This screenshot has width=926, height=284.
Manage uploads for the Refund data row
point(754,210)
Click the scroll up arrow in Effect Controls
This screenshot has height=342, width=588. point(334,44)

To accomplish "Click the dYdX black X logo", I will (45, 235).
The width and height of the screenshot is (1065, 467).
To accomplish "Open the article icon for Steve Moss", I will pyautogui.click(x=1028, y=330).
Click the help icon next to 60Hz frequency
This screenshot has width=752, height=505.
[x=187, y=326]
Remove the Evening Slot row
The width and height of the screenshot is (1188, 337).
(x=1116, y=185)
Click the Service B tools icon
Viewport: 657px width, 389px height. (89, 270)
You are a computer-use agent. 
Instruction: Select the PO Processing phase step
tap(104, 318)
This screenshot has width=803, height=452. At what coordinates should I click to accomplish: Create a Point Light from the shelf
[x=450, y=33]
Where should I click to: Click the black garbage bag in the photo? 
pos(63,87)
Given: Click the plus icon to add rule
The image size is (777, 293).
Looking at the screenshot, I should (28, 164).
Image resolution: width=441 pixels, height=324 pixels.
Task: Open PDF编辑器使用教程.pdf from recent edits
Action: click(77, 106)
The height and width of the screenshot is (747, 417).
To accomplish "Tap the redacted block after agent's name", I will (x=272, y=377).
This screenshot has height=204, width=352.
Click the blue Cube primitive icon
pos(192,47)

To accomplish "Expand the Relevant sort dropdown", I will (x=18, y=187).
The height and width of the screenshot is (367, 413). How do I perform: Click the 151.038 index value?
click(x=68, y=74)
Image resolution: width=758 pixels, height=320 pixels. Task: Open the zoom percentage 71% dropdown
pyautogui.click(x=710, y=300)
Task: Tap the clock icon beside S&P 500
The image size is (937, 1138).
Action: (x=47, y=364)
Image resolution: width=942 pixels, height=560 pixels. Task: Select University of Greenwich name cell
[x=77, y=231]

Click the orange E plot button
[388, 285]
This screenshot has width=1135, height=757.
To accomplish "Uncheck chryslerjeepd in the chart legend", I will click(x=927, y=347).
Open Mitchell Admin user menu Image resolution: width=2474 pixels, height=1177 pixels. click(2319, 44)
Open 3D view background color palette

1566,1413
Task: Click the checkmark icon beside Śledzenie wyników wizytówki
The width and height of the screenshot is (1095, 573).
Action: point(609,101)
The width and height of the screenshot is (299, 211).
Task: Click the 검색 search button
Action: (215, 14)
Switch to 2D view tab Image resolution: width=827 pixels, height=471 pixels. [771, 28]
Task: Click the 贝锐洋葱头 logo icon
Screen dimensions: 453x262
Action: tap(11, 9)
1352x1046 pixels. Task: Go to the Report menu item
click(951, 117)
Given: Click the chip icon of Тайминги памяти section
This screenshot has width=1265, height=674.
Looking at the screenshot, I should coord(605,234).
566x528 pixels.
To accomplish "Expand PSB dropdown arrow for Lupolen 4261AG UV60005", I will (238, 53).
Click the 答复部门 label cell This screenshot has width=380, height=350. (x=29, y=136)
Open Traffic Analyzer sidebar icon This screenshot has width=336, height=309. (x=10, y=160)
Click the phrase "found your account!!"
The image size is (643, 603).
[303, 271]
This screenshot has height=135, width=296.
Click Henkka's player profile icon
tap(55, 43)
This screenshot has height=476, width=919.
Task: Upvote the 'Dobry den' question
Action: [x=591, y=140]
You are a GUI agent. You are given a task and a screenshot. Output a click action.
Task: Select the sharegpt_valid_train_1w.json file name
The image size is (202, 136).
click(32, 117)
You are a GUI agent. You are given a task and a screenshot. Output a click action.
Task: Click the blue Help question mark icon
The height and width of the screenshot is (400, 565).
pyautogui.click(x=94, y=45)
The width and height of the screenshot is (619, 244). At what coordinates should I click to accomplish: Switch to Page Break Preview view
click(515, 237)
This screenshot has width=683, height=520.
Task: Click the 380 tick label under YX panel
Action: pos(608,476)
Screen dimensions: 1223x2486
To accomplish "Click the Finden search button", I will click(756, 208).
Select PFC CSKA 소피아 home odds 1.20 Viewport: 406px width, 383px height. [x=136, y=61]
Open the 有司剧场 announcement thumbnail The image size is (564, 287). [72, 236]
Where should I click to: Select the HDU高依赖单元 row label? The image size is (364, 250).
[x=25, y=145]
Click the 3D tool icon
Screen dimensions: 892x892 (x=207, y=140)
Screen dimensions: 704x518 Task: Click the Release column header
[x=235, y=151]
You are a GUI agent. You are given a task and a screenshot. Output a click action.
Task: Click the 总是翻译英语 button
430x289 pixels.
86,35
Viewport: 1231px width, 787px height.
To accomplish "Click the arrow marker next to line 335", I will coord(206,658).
------------------------------------------------------------
→ **REQUEST**
Could you set down every row above again, character for character, with nothing added or left out?

→ **THE COMPLETED TASK**
This screenshot has width=926, height=284.
Manage uploads for the Refund data row
point(754,210)
Click the scroll up arrow in Effect Controls
This screenshot has height=342, width=588. point(334,44)

To accomplish "Click the dYdX black X logo", I will (45, 235).
The width and height of the screenshot is (1065, 467).
To accomplish "Open the article icon for Steve Moss", I will pyautogui.click(x=1028, y=330).
Click the help icon next to 60Hz frequency
This screenshot has width=752, height=505.
[x=187, y=326]
Remove the Evening Slot row
The width and height of the screenshot is (1188, 337).
(x=1116, y=185)
Click the Service B tools icon
Viewport: 657px width, 389px height. (89, 270)
You are a computer-use agent. 
Instruction: Select the PO Processing phase step
tap(104, 318)
This screenshot has width=803, height=452. At what coordinates should I click to accomplish: Create a Point Light from the shelf
[x=450, y=33]
Where should I click to: Click the black garbage bag in the photo? 
pos(63,87)
Given: Click the plus icon to add rule
The image size is (777, 293).
Looking at the screenshot, I should (28, 164).
Image resolution: width=441 pixels, height=324 pixels.
Task: Open PDF编辑器使用教程.pdf from recent edits
Action: click(77, 106)
The height and width of the screenshot is (747, 417).
To accomplish "Tap the redacted block after agent's name", I will (x=272, y=377).
This screenshot has height=204, width=352.
Click the blue Cube primitive icon
pos(192,47)

To accomplish "Expand the Relevant sort dropdown", I will (x=18, y=187).
The height and width of the screenshot is (367, 413). How do I perform: Click the 151.038 index value?
click(x=68, y=74)
Image resolution: width=758 pixels, height=320 pixels. Task: Open the zoom percentage 71% dropdown
pyautogui.click(x=710, y=300)
Task: Tap the clock icon beside S&P 500
The image size is (937, 1138).
Action: (x=47, y=364)
Image resolution: width=942 pixels, height=560 pixels. Task: Select University of Greenwich name cell
[x=77, y=231]

Click the orange E plot button
[388, 285]
This screenshot has width=1135, height=757.
To accomplish "Uncheck chryslerjeepd in the chart legend", I will click(x=927, y=347).
Open Mitchell Admin user menu Image resolution: width=2474 pixels, height=1177 pixels. click(2319, 44)
Open 3D view background color palette

1566,1413
Task: Click the checkmark icon beside Śledzenie wyników wizytówki
The width and height of the screenshot is (1095, 573).
Action: point(609,101)
The width and height of the screenshot is (299, 211).
Task: Click the 검색 search button
Action: (215, 14)
Switch to 2D view tab Image resolution: width=827 pixels, height=471 pixels. [771, 28]
Task: Click the 贝锐洋葱头 logo icon
Screen dimensions: 453x262
Action: tap(11, 9)
1352x1046 pixels. Task: Go to the Report menu item
click(951, 117)
Given: Click the chip icon of Тайминги памяти section
This screenshot has width=1265, height=674.
Looking at the screenshot, I should coord(605,234).
566x528 pixels.
To accomplish "Expand PSB dropdown arrow for Lupolen 4261AG UV60005", I will (238, 53).
Click the 答复部门 label cell This screenshot has width=380, height=350. (x=29, y=136)
Open Traffic Analyzer sidebar icon This screenshot has width=336, height=309. (x=10, y=160)
Click the phrase "found your account!!"
The image size is (643, 603).
[303, 271]
This screenshot has height=135, width=296.
Click Henkka's player profile icon
tap(55, 43)
This screenshot has height=476, width=919.
Task: Upvote the 'Dobry den' question
Action: [x=591, y=140]
You are a GUI agent. You are given a task and a screenshot. Output a click action.
Task: Select the sharegpt_valid_train_1w.json file name
The image size is (202, 136).
click(32, 117)
You are a GUI agent. You are given a task and a screenshot. Output a click action.
Task: Click the blue Help question mark icon
The height and width of the screenshot is (400, 565).
pyautogui.click(x=94, y=45)
The width and height of the screenshot is (619, 244). At what coordinates should I click to accomplish: Switch to Page Break Preview view
click(515, 237)
This screenshot has width=683, height=520.
Task: Click the 380 tick label under YX panel
Action: pos(608,476)
Screen dimensions: 1223x2486
To accomplish "Click the Finden search button", I will click(756, 208).
Select PFC CSKA 소피아 home odds 1.20 Viewport: 406px width, 383px height. [x=136, y=61]
Open the 有司剧场 announcement thumbnail The image size is (564, 287). [72, 236]
Where should I click to: Select the HDU高依赖单元 row label? The image size is (364, 250).
[x=25, y=145]
Click the 3D tool icon
Screen dimensions: 892x892 (x=207, y=140)
Screen dimensions: 704x518 Task: Click the Release column header
[x=235, y=151]
You are a GUI agent. You are given a task and a screenshot. Output a click action.
Task: Click the 总是翻译英语 button
430x289 pixels.
86,35
Viewport: 1231px width, 787px height.
To accomplish "Click the arrow marker next to line 335", I will coord(206,658).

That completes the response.